#### [待完成任务]
a) 根据文本节选,DataTransferProtocol 中用于获取 striped 数据块校验值的是哪个方法?
b) 把文本节选里以"DataTransferProtocol有两个子类"开头的段落改写得更简短,保留主要事实。

#### [文本节选]
================================
一、DataTransferProtocol
DataTransferProtocol是用来写入或读出DataNode(简称DN)上的数据的流式接口,定义了如下关于数据传输的方法:
readBlock():从当前的DN上读出数据块。
writeBlock():将当前DN上的数据块写入pipeline。
transferBlock():将当前DN上的数据块复制到另一个DN上。用于数据块异常时,复制出新的数据块。
copyBlock():复制当前DN上的数据块。用于平衡和迁移。
replaceBlock():将源数据块迁移到另一个DN上,并删除源数据块。用于平衡(balancing,保持集群存储容量负载均衡)和迁移(将不满足存储策略的文件移动到对应的DN上)。
blockChecksum():获取数据块的checksum(校验值)。
blockGroupChecksum():获取striped数据块的checksum(校验值)。用于EC数据块的校验。
requestShortCIrcuitShm():获取保存短路读取数据块的共享内存。
requestShortCircuitFds():获取保存短路读取的数据块的文件描述符。
releaseShortCircuitFds():释放一个短路读取数据块的文件描述符。
二、DataTransferProtocol中的方法调用流程
DataTransferProtocol有两个子类——Sender和Receiver。
其中Sender类封装了DataTransferProtocol的调用操作, 用于发起流式接口请求;
Receiver类封装了DataTransferProtocol的执行操作, 用于响应流式接口请求。
================================
#### [数据集内容]
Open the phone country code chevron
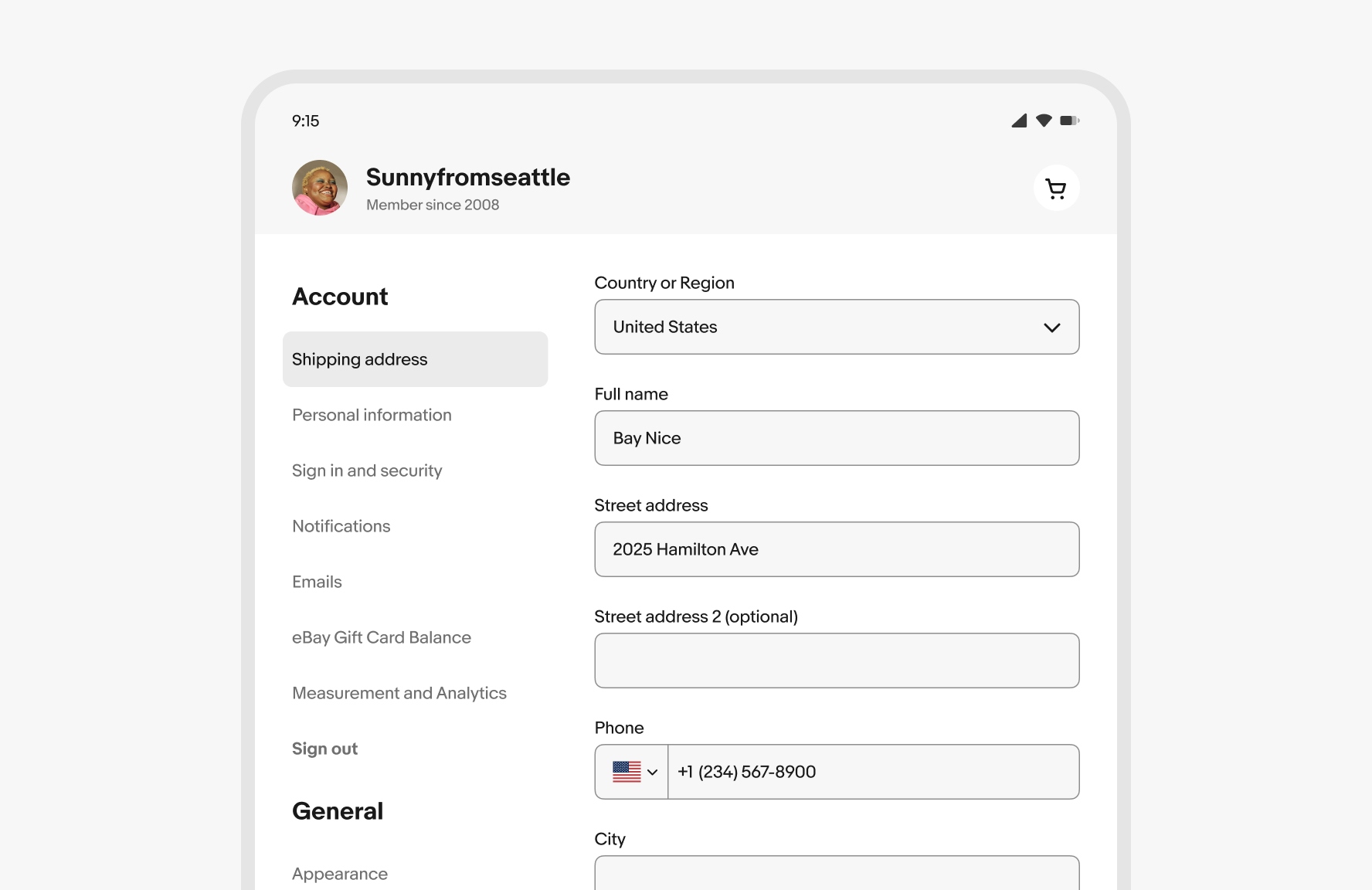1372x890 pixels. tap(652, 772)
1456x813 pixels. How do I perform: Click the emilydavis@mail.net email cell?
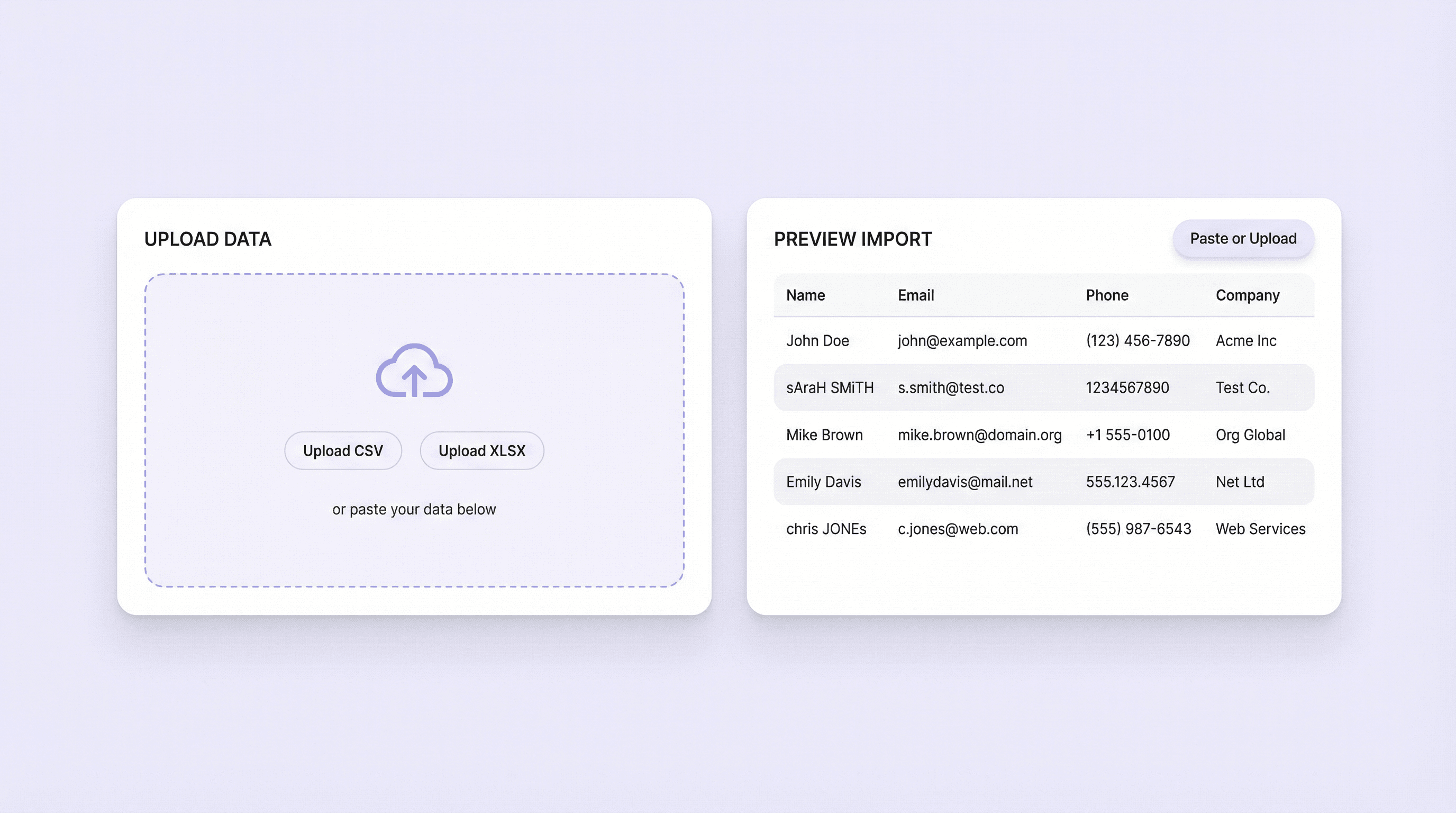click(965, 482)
================================
#### [完整答案]
a) blockGroupChecksum()

b) DataTransferProtocol 有 Sender 和 Receiver 两个子类:Sender 封装调用操作,发起流式接口请求;Receiver 封装执行操作,响应流式接口请求。